Prompt: Which lines of the records contain the word "Colleges"? Show each of them.

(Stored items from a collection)
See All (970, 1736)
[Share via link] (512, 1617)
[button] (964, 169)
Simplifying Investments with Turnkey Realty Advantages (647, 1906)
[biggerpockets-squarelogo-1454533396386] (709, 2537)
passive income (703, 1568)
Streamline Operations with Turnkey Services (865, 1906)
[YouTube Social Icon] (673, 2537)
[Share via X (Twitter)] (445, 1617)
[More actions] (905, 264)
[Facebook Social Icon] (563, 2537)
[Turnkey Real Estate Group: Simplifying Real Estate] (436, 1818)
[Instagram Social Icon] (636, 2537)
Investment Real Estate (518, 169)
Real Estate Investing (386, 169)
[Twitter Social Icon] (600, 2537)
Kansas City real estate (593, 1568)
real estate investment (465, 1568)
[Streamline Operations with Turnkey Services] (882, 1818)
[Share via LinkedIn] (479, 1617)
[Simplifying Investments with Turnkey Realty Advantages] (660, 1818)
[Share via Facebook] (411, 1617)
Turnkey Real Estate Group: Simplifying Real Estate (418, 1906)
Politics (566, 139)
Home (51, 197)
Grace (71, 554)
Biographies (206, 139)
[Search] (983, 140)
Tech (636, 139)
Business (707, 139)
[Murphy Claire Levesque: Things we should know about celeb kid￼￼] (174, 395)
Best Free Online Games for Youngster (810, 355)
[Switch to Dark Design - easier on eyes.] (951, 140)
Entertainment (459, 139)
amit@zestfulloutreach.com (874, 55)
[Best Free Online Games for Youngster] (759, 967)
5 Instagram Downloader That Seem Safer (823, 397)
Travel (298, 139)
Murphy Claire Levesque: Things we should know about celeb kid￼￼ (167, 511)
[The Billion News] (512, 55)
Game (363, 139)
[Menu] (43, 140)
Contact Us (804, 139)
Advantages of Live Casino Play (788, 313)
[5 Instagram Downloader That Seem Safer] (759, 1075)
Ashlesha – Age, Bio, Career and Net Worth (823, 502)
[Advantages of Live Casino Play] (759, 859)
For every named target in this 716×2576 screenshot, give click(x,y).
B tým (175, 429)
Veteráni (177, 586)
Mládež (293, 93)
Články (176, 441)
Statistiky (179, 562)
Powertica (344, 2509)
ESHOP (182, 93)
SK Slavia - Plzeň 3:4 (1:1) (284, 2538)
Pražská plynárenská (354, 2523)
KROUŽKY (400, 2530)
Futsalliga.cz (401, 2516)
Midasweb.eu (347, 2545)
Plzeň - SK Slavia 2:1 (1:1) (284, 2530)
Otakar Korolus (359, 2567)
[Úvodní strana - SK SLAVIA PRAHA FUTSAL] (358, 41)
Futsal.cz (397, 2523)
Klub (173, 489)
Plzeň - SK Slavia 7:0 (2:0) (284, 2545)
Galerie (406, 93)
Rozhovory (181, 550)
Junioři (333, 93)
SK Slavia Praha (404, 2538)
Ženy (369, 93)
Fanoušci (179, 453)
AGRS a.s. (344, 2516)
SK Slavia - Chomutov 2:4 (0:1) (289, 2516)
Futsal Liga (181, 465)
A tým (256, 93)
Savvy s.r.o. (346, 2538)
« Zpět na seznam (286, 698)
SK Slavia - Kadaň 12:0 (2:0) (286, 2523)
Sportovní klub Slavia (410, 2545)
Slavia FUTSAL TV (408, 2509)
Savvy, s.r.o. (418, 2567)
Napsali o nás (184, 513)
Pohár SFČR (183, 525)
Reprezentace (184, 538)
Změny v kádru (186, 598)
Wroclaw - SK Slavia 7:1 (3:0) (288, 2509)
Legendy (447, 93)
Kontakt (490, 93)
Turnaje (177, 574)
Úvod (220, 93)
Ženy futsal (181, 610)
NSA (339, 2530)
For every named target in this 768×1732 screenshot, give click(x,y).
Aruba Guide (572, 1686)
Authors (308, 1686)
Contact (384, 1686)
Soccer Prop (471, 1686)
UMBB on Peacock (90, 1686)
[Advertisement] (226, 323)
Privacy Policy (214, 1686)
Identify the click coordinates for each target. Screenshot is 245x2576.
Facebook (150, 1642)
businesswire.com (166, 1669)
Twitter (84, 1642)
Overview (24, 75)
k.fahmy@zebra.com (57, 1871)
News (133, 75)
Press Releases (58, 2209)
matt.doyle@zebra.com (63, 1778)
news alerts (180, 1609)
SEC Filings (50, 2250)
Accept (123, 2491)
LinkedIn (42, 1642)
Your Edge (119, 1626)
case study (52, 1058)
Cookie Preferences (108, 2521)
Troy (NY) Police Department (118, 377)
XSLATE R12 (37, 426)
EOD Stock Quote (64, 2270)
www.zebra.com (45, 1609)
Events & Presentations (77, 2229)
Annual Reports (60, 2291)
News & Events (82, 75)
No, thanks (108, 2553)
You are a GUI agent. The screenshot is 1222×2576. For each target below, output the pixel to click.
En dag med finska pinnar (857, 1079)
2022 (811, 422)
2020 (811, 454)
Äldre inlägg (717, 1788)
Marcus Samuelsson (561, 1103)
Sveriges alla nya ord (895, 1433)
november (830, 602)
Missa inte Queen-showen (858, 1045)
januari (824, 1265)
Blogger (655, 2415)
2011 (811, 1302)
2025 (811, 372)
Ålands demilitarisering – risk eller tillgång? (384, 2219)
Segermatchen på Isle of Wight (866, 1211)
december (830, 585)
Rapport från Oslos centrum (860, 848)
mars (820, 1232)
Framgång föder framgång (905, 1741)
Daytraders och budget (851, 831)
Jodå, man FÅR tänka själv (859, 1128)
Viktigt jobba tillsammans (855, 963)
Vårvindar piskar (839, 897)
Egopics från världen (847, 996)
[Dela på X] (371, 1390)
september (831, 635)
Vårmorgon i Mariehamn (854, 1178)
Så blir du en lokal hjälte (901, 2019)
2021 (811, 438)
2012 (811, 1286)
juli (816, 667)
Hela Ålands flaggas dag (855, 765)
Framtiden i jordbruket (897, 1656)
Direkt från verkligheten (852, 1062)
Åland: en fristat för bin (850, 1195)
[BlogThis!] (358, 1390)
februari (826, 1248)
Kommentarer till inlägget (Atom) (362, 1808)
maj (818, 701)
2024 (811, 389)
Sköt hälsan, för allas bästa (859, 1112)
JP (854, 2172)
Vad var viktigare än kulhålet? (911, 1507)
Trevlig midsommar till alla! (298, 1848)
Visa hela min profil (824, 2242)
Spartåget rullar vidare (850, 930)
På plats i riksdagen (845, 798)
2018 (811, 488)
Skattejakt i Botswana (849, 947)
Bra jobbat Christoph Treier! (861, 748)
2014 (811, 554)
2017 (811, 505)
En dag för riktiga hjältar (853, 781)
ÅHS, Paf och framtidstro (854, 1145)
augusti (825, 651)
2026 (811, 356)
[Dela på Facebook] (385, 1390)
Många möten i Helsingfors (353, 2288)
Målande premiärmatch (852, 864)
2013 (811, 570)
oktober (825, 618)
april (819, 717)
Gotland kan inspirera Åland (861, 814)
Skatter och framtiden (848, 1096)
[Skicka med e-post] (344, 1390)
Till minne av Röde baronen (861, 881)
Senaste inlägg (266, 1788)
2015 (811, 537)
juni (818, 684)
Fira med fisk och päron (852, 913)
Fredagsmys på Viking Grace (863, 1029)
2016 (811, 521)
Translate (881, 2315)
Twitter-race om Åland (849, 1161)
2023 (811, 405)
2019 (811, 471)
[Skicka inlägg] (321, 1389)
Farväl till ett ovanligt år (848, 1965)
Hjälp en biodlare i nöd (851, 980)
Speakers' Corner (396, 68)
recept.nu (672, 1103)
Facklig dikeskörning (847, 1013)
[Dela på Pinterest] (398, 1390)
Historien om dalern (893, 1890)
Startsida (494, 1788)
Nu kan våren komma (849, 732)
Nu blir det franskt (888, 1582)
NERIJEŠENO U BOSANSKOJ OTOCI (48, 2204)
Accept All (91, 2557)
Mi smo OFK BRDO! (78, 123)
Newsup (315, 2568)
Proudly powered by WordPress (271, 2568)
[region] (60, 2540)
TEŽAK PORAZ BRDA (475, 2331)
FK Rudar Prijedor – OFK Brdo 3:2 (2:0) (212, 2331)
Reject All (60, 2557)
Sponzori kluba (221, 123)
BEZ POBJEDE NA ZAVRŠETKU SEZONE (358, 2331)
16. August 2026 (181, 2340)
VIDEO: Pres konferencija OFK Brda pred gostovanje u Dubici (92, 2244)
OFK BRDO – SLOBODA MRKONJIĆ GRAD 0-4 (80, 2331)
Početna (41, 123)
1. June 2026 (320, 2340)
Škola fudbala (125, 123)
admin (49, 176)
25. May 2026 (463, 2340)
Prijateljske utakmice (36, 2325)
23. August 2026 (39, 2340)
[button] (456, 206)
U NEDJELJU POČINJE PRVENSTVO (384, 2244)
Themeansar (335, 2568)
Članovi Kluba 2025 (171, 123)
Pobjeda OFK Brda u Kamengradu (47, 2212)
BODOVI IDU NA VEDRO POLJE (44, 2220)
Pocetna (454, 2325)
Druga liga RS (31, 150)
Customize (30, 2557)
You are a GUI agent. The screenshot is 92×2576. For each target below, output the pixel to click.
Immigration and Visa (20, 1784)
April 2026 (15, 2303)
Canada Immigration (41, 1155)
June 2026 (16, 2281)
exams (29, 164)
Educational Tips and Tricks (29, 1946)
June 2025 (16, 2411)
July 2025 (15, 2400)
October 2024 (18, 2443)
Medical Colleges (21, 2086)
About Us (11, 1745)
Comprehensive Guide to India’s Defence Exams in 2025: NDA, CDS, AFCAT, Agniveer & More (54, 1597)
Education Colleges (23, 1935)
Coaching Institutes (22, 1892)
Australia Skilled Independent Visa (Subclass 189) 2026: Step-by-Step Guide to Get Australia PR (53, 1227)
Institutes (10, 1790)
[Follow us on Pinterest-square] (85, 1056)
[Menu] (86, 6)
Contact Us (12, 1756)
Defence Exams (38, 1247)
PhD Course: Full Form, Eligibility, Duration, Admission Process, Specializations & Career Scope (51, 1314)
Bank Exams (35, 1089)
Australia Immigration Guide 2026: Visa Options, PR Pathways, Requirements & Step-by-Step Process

Output below:
Medical Colleges (21, 2086)
Education Colleges (23, 1935)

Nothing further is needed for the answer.